Give the listing below again exactly, but without any of its pictures.

------

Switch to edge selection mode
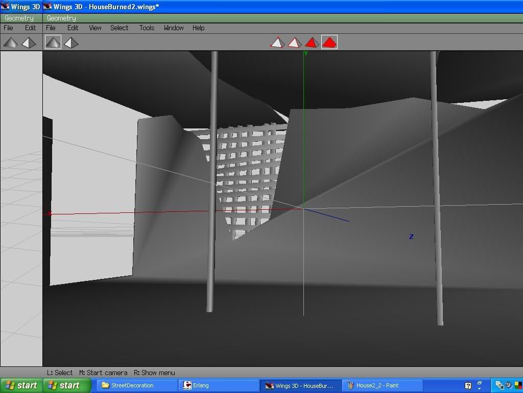The width and height of the screenshot is (523, 393). click(294, 42)
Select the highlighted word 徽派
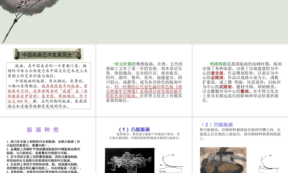The height and width of the screenshot is (173, 288). pyautogui.click(x=245, y=91)
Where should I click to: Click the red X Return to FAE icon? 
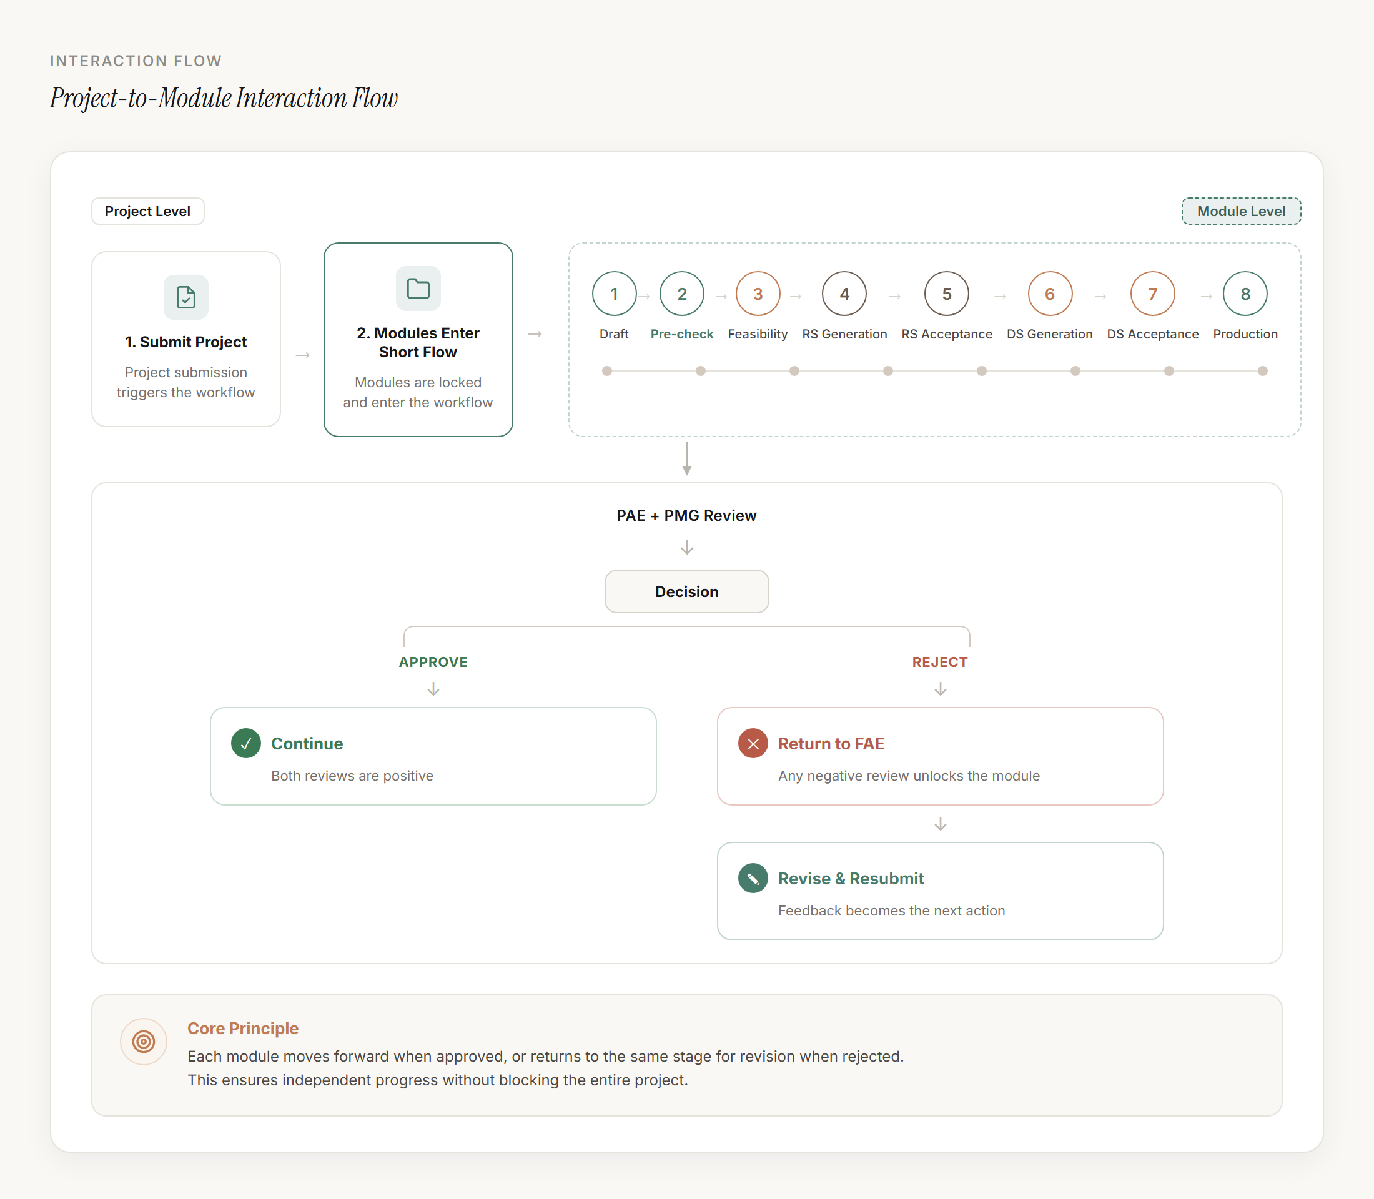tap(753, 743)
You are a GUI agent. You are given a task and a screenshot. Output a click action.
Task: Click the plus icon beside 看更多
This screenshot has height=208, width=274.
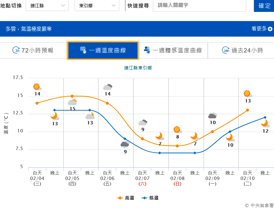point(270,29)
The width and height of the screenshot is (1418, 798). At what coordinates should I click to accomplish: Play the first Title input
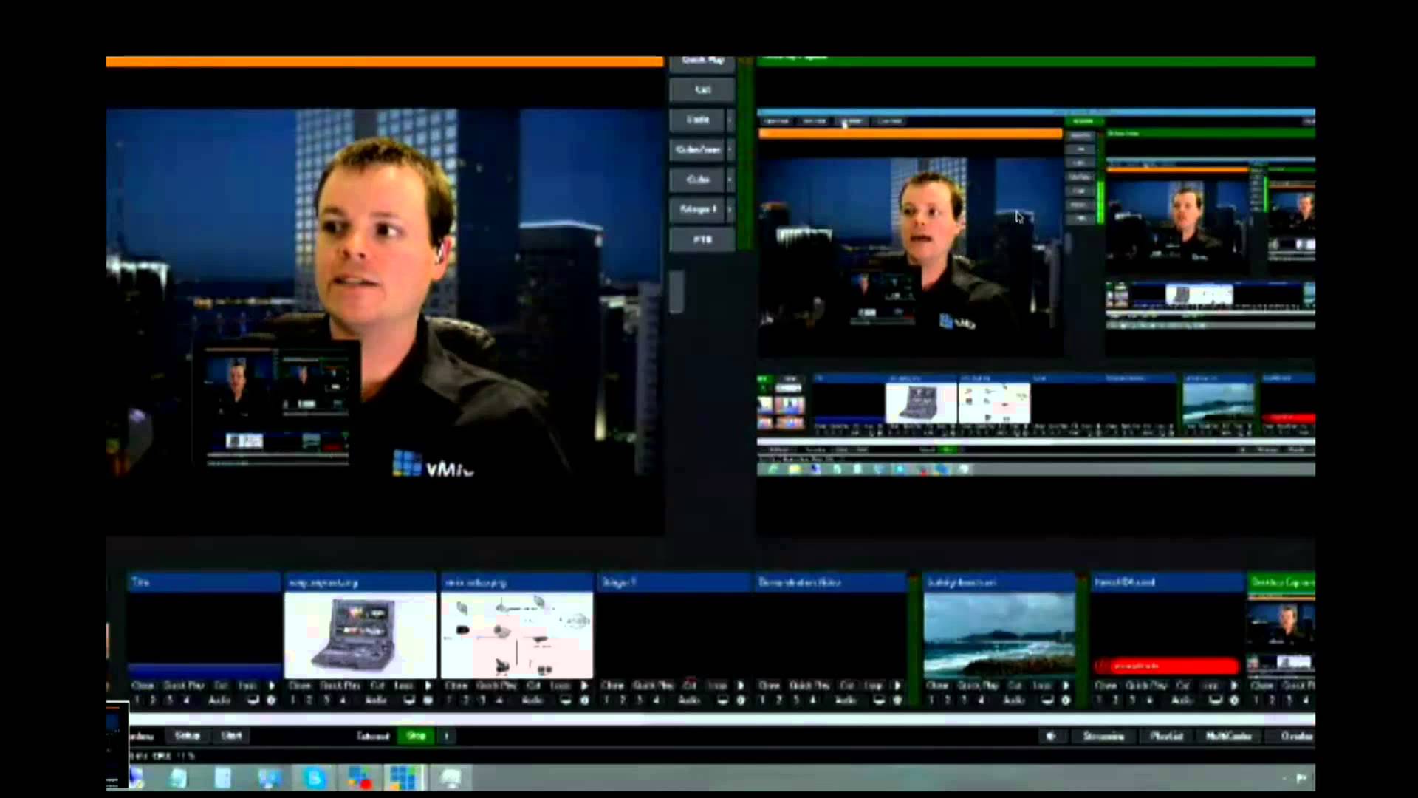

------

§ The completed task:
Switch to edge selection mode
The width and height of the screenshot is (523, 393). click(294, 42)
Select the highlighted word 徽派
The height and width of the screenshot is (173, 288). pyautogui.click(x=245, y=91)
Where should I click to: Click the red X Return to FAE icon? 
tap(753, 743)
You are a GUI agent. You are given a task and a screenshot. Output a click action.
Task: Click the plus icon beside 看更多
This screenshot has height=208, width=274.
point(270,29)
The width and height of the screenshot is (1418, 798). At what coordinates should I click to accomplish: Play the first Title input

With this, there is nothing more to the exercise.